The first county fair in Broken Bow was held just east of the courthouse. People from all parts of the county came and enjoyed the fair and ate their dinners in the shade of the wagons.
In the fall of 1884 the Finch-Hatton boys brought me a dog. They were going back to England and were determined to leave the dog in a good home. They had invested some thirty or forty thousand dollars in cattle, but had lost it all and were returning to their native land. I asked them why the names were joined and they said it was because the Finch-Hatton estates had been joined.

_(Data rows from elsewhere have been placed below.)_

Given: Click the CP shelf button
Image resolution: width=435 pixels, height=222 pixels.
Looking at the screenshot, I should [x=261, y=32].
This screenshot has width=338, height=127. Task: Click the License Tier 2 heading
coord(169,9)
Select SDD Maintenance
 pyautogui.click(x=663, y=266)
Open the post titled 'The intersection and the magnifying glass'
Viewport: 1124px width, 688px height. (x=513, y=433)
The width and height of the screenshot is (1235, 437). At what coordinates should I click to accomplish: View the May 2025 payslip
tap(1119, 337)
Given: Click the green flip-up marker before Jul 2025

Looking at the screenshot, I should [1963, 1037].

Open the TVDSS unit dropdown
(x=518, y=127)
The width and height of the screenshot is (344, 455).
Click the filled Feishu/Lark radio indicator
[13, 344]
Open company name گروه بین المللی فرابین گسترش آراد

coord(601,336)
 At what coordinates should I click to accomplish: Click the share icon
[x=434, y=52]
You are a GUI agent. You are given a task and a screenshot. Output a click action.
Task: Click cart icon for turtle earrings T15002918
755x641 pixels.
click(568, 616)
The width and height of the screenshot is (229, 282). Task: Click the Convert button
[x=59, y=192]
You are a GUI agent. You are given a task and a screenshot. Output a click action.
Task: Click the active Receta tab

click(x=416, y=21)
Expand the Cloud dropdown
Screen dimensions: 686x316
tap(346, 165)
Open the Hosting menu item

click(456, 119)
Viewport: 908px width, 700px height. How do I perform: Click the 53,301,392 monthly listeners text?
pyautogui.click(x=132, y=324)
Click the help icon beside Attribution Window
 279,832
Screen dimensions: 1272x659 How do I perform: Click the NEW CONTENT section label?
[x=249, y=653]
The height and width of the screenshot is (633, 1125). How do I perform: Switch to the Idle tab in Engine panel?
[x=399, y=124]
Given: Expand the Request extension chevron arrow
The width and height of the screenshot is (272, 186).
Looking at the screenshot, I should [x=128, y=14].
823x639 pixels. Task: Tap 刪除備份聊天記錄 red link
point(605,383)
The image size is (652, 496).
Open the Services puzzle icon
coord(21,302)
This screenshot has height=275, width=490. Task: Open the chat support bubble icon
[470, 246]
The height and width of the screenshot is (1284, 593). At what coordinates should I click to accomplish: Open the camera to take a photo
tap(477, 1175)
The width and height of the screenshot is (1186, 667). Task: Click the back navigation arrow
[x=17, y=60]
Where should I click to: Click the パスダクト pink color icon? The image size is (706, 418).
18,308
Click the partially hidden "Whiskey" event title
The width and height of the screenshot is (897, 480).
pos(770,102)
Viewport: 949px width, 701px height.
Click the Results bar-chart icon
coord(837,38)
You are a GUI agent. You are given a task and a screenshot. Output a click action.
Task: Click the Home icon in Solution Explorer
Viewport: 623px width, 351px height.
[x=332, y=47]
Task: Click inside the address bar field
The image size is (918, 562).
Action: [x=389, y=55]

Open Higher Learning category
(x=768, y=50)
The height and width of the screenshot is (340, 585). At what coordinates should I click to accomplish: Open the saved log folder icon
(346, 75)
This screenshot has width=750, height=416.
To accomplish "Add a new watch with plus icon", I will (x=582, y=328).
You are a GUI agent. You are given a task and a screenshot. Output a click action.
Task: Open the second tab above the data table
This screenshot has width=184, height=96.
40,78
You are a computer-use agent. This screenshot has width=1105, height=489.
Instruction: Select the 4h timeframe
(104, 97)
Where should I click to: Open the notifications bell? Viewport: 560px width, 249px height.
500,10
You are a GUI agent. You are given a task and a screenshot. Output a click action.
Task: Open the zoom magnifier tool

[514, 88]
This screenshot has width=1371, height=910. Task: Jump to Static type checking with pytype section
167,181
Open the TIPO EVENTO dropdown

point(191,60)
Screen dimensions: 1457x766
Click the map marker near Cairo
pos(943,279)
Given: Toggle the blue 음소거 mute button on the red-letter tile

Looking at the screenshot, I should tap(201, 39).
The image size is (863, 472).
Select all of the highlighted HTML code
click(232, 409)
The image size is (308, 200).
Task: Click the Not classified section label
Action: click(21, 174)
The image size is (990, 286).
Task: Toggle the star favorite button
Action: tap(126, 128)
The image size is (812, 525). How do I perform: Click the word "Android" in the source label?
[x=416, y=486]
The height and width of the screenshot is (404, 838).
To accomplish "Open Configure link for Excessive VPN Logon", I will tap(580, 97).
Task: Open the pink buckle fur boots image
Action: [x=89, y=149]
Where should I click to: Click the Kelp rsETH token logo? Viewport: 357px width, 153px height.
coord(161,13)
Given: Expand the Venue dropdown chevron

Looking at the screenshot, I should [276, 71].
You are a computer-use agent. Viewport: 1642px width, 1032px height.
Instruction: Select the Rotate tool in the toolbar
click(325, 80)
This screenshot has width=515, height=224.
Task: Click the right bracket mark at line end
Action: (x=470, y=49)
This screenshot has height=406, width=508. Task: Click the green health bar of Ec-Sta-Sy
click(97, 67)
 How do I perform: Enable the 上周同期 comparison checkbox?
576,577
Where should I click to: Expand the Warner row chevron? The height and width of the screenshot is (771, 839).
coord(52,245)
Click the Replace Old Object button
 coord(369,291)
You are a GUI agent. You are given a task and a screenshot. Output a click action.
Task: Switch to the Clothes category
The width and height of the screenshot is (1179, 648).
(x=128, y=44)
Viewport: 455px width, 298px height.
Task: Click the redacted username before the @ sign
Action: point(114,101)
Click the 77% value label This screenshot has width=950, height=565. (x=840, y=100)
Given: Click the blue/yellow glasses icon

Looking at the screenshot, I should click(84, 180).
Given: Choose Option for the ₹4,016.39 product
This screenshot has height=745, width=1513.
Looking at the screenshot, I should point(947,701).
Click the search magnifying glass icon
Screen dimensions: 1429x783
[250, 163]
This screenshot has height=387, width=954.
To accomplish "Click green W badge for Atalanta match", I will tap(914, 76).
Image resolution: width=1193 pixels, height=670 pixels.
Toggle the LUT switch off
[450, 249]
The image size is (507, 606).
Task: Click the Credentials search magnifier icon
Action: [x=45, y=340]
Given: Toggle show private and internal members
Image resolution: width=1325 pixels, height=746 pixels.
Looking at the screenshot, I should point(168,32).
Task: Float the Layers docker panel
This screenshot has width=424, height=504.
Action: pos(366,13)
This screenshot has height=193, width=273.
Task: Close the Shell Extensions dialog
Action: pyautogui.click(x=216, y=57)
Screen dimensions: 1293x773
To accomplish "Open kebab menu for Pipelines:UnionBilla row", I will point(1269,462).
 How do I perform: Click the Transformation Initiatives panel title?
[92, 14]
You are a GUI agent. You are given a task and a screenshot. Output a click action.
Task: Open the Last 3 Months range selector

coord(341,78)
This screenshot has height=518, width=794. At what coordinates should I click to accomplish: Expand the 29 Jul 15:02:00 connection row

During the fall of 1886, John Price and his wife moved into the Loup country. Their home was partly a dug-out and partly sod. The snakes were very bad, and one night Mrs. Price felt something crawling on the bed. She thought it was a mouse but next morning was greatly surprised to find a big bull snake curled up asleep on the bed. She did not stay long in that place.
Emerson Purcell, a Wild Little Devil
In the fall of 1886 Dad Price came home and said, “Jeffords, there’s a nineteen year old kid starting a paper at Merna. He is Emerson Purcell, George Purcell’s boy, and his paper is called the Merna Record. He is a bright kid but they tell me he is a wild little devil and I don’t believe he can make it go.”
Well, you all know what Emerson Purcell has accomplished in Custer county and that his Custer County Chief is widely known. I guess you can’t tell what is in a boy when he first starts out.
What a time we had when the first train came to Broken Bow! We were very proud of our county and the people in it. I do not believe you will find a place where the people were as loyal as they were in Custer county at that time.